La piscina olímpica ya no está disponible,
hace décadas que fue rellenada completamente con una mezcla de basura y de
cemento. Por sobre la superficie grisásea y marrón del cemento fraguado en la
oscuridad, el agua de las filtraciones y de la humedad que no puede escaparse
forma una película de varios centímetros.
—¿No tenés cagazo, chabón?
El recinto es imposible de iluminar con
fósforos. Apenas sí pueden ver y comprobar que sus pisadas sobre el polvo
rompen una virginidad fuera del tiempo. Los subsuelos son las entrañas que ya
no respiran en los edificios.
—¿Escuchaste hablar de los guerrilleros
muertos?
—¿Qué decís?
—Vos sabés que tomaron el edificio, ¿no?
Entraron y los hicieron concha. Los tiraron dentro de la piscina y después la
rellenaron con cemento.
Ya ni siquiera hay telarañas colgando de los
techos, en las esquinas descascaradas donde las paredes forman triángulos
ciegos. No hay ruido de cucarachas o de roedores; el aire huele a humedad sin descomposición.
—Pero qué hijos de puta, ¿por qué no sacaron
los cuerpos y listo?
—Yo qué sé, no querrían que los encontraran.
Afuera, el cielo es celeste, lavado por el
sol. La luz destiñe los carteles publicitarios, cuartea los toldos de los
negocios. El recinto de la piscina absorbe la luz de los fósforos de forma
intestinal.
—Vos viste cuando Jesús caminó sobre las
aguas, ¿no?
—Sos re listo, vos.
El cemento de la piscina no está dispuesto a
tolerar que lo pisoteen y se rían de él.
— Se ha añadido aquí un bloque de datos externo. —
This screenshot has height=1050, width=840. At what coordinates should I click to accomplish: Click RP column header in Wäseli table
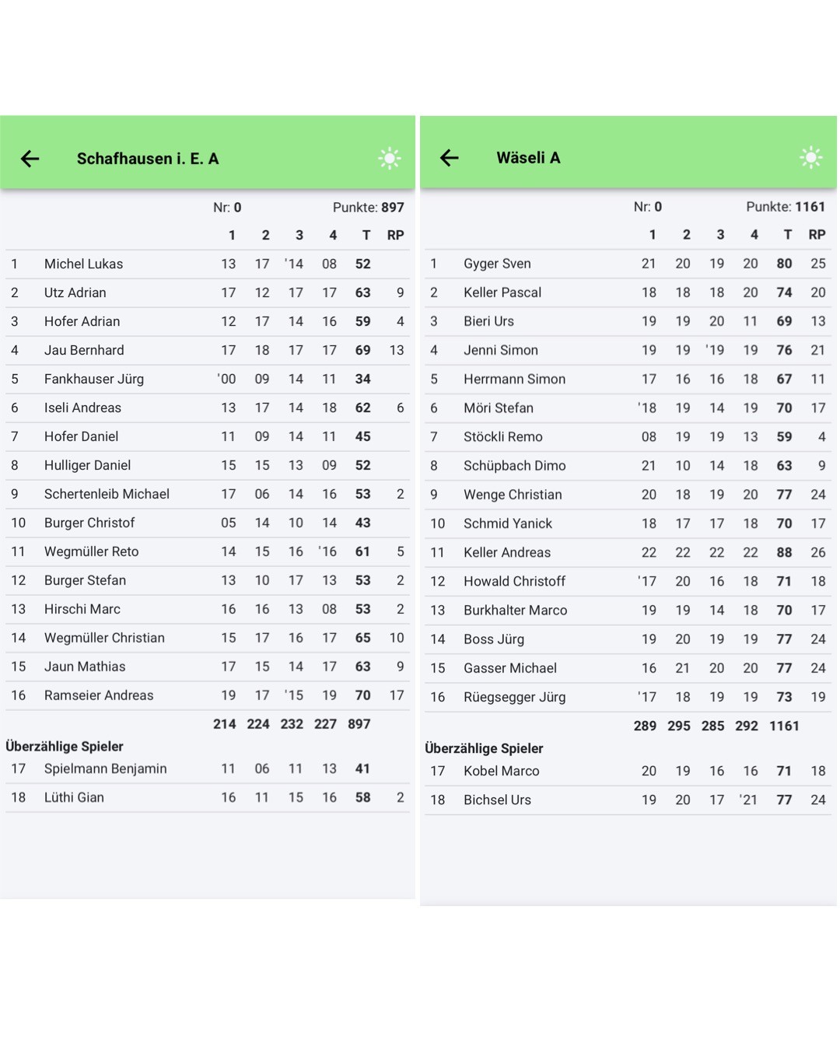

El peso de los años, el horror, el
olvido, la muerte, son cosas que el cemento soporta con estoica insensibilidad:
forman parte de su esencia, ya. Pero no que caminen sobre él y que suenen las
carcajadas.
Con la paciencia de una trampa para
insectos, la piscina se traga un adolescente mientras el otro, su compañero,
observa todo sin poder gritar, respirar o pensar.